The data Block Start

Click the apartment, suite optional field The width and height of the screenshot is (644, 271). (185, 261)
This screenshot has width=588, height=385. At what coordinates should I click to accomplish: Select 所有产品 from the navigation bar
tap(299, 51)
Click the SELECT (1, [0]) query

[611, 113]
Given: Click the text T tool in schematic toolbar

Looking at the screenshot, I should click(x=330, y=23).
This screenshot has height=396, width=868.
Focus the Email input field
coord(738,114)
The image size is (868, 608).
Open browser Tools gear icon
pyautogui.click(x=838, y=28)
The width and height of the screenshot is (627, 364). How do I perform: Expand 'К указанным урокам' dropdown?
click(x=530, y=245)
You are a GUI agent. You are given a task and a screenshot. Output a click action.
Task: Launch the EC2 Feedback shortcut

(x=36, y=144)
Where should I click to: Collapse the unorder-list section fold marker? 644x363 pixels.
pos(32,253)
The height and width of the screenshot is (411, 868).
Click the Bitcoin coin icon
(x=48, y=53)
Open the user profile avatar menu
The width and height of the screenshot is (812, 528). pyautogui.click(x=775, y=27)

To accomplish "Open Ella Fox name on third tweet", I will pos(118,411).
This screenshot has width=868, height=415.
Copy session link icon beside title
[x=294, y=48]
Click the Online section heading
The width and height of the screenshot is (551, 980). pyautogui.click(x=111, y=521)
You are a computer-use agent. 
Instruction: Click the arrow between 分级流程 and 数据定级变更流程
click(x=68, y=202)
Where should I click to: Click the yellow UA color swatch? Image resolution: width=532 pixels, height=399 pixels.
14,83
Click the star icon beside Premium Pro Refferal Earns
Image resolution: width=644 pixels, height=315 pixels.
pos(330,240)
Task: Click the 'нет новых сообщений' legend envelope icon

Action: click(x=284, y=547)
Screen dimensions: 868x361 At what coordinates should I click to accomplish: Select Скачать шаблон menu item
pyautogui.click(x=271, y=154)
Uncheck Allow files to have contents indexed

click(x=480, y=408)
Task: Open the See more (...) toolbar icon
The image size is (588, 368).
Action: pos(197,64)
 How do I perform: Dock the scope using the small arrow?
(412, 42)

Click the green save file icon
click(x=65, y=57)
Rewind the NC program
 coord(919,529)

The data Block End

### [The task]
Filter the records above and return every line that holds the word "agent".

### [Result of this task]
You are a GUI agent. You are given a task and a screenshot. Output a click action.
You are a computer-use agent. 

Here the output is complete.